A New Framework for Handling Missing Data as RWD Sources Rise

Interview on Ontada research presented at ISPOR 2024.

Increased variety of real-world data (RWD) sources can give scientists a richer picture than ever of what’s happening to patients. But for every new wave of insurance claims, patient surveys, or Apple Watch data, there are questions:

What’s missing? And how can these disparate data sources be used together while ensuring accuracy?

Zhaohui Su, PhD, vice president of biostatistics at Ontada, examined these issues in a presentation May 6, 2024, during the annual meeting of ISPOR—The Professional Society for Health Economics and Outcomes Research—held in Atlanta, Georgia. In their poster, “Development and Application of a Framework for Addressing New Challenges of Missing Data in Real-World Research,” Su and his coauthors built on existing principles for handling missing data and presented a new framework designed for today’s bumper crop of RWD.

Ontada, which is part of McKesson, uses RWD generated from multiple sources, including oncology practices that are members of The US Oncology Network. Studies based on these data aid in the development of tools for providers to use in practice. As more practices join The US Oncology Network, this provides both opportunities to access new data along and the challenge of figuring out how to integrate it with existing sources.

As Su explained in an interview with Evidence-Based Oncology, scientists who work with RWD have always had to deal with gaps in data. But increasingly diverse data sources call for moving beyond the traditional clinical trial framework, in which there were certain variables that will be targeted for collection.

“The landscape is changing,” Su said. “People are no longer collecting data based on a target.”

Instead of missing data being treated as an exception, it’s assumed there will be some missing data for almost every patient. That’s because so much data collection is voluntary, he said. A person’s watch can count their steps, for example, but it might not count them every day: The wearer might remove the watch or forget to charge it.

Some data are not collected by design, and different collection methods may be deployed, which calls for reconciling multiple sources. Said Su, “Do you still call this a ‘missing data’ issue?”

The framework gives scientists a road map for selecting data that will answer the questions of a particular study. There are 5 domains, which were applied across several large studies integrating RWD from electronic medical records, claims data, and data on social determinants of health. They are as follows:

Data relevance and representativeness. When integrating multiple data sources, researchers must examine what happens when there are data for ”overlapping patients,” meaning some individuals may have more than 1 health record.

Data quality. What is the data source? Were these data generated through technology, such as machine learning (ML) or natural language processing (NLP)? If so, are the data complete for their intended purpose? Are the data current enough to answer the questions being asked?
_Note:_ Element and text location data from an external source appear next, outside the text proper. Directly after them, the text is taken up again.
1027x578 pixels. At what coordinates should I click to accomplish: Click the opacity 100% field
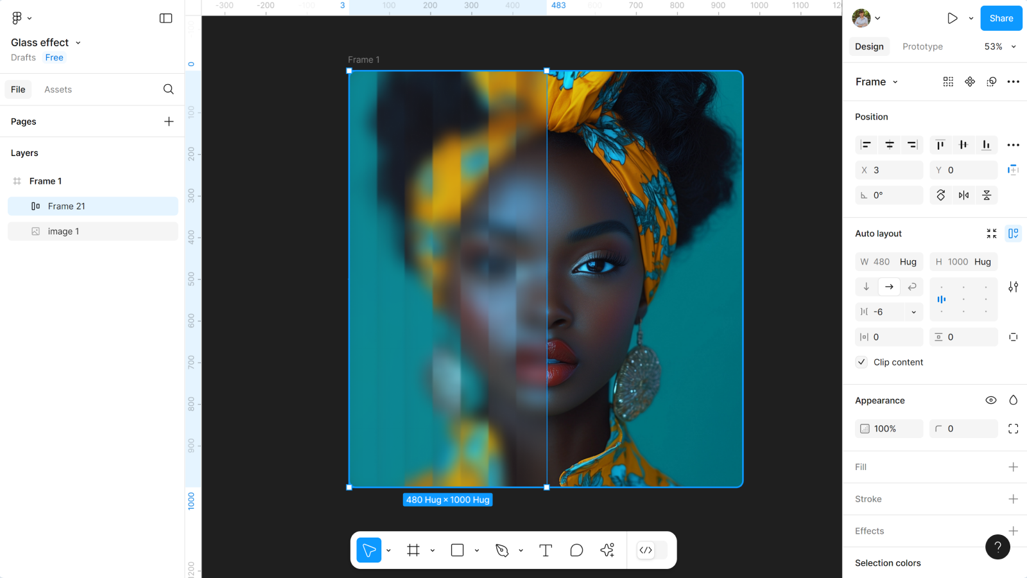[889, 428]
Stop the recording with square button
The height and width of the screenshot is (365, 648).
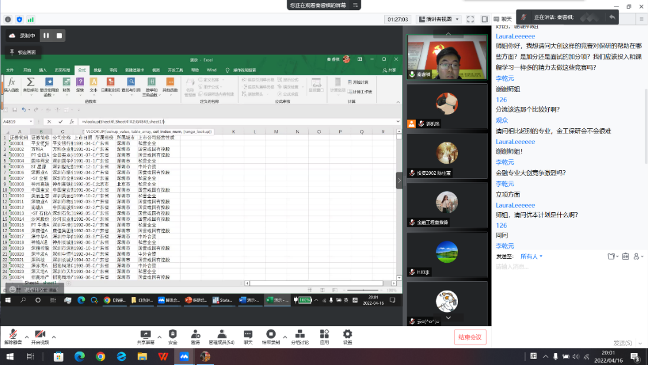tap(59, 35)
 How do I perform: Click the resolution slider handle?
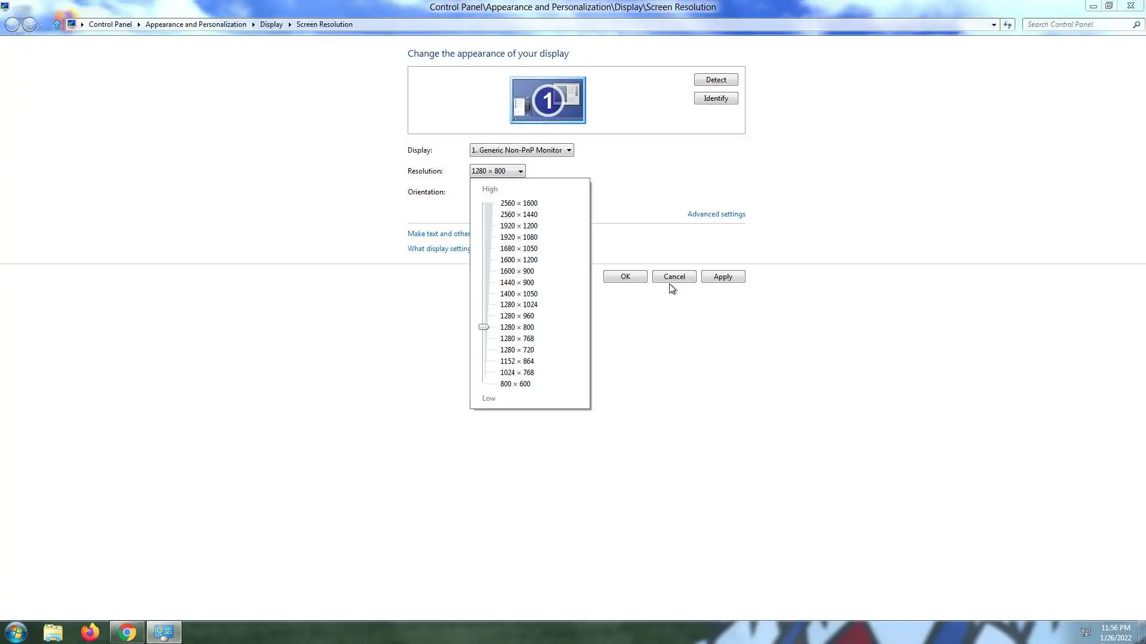[483, 327]
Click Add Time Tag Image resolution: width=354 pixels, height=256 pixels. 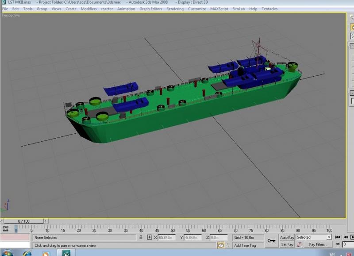tap(245, 245)
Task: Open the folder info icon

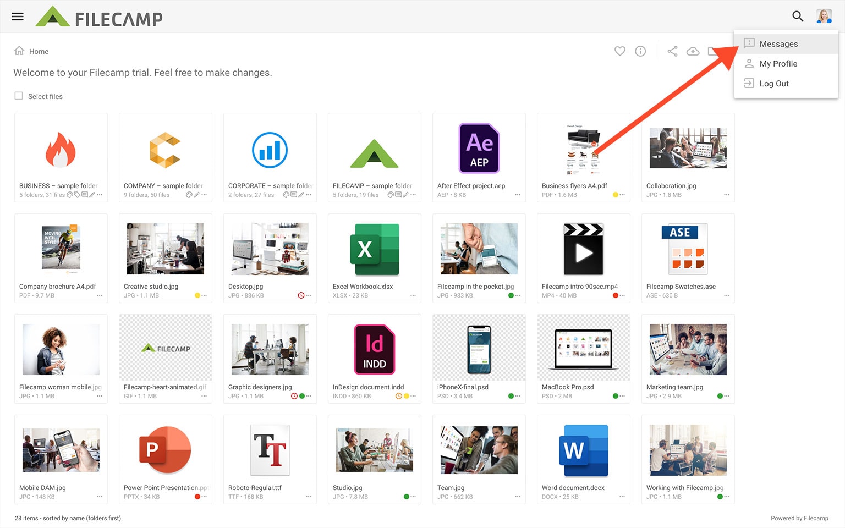Action: pos(640,51)
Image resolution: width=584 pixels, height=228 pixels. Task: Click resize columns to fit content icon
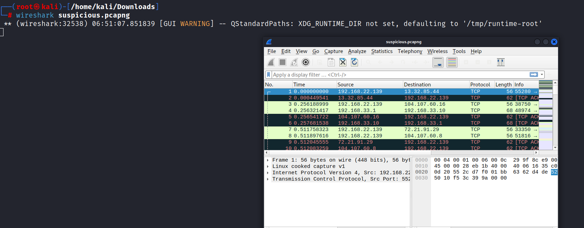coord(501,62)
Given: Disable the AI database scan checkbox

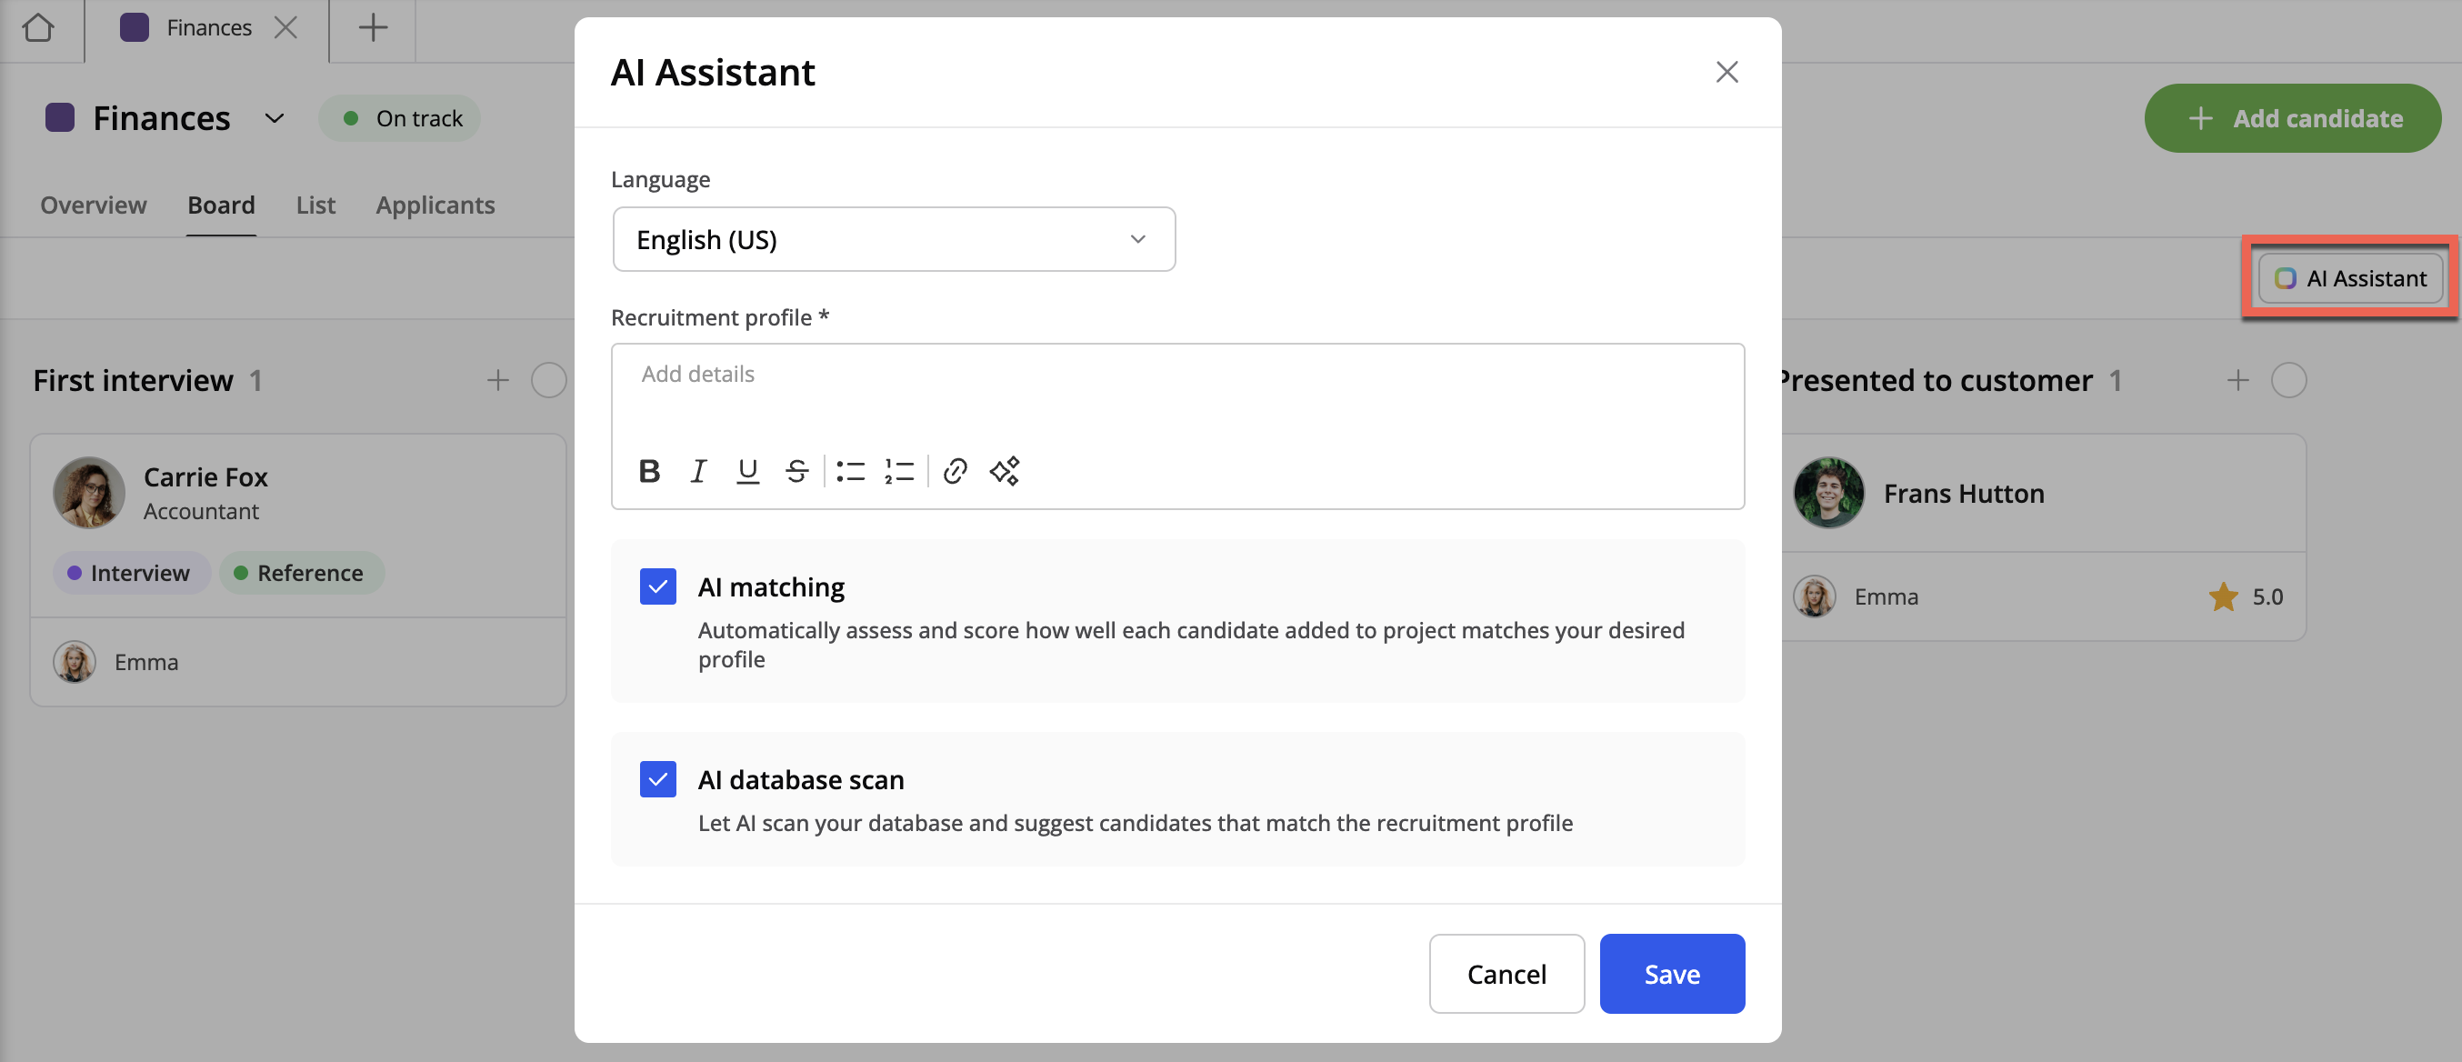Looking at the screenshot, I should click(658, 780).
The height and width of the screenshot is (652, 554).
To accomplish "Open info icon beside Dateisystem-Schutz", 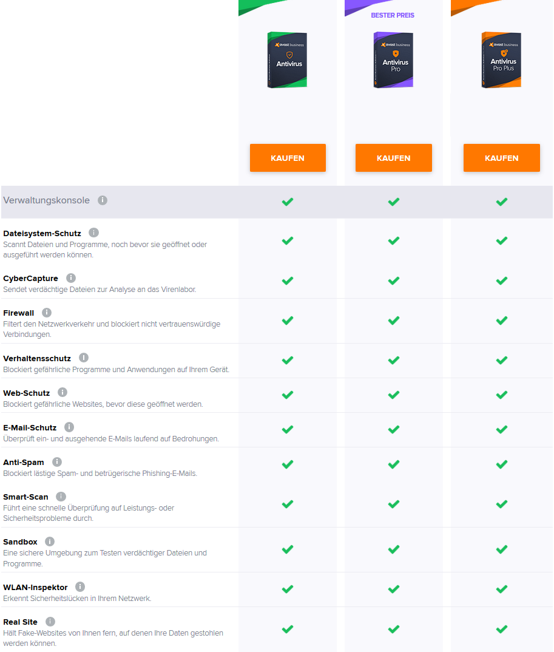I will tap(93, 233).
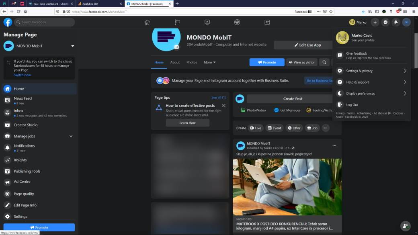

Data correlation. Investigators must assess how different collection methods for various elements affect the results. “If you train the machine with a good-quality data, the machine will return high-quality data for you to use,” Su explained. If data are obtained from multiple ML sources and “they are trained with different data,” then researchers need to account for this. Integrating data from multiple sources can create “a richer source for research” but then researchers must account for different data collection methods.

Using the same algorithm on ML sources that were “trained” differently can produce errors, Su said. “We have to pay attention.”

Intended collection. The framework authors warn, “Clinical expertise must be applied to differentiate between missing data and data not intended to be collected.”

Quantitative bias and sensitivity analyses. This should always be assessed and the poster features a flowchart on what questions investigators should ask as they work through the domains to ensure high quality and accuracy.

Data should be tested against existing sources, Su said, to weed out instances of data misclassification—where the machine “reads” data but does not correctly identify it, such as pulling the wrong date for a cancer diagnosis. Testing the robustness of the data is part of the bias analysis.

This process is important as new data sources are added, which can occur when a practice joins The US Oncology Network, for example. Challenges can arise if one practice relies on PDFs with handwritten notes that the machine has a hard time reading, while another has a more modern system for collecting notes. Artificial intelligence (AI) can help fill some of these gaps, he said.

Su emphasized that the framework presented at ISPOR is “not a complete contradiction” with existing methods for handling missing data. Rather, it builds on current research methods. “Those measures are still valid,” he said. “We just want to make sure because of new challenges, we have added a couple of layers of additional considerations.”

Reference
Su Z, O’Sullivan A, Dwyer K, Paulus J. Development and application of a framework for addressing new challenges of missing data in real-world research. Value Health. 2024;27(6):S1,MSR21.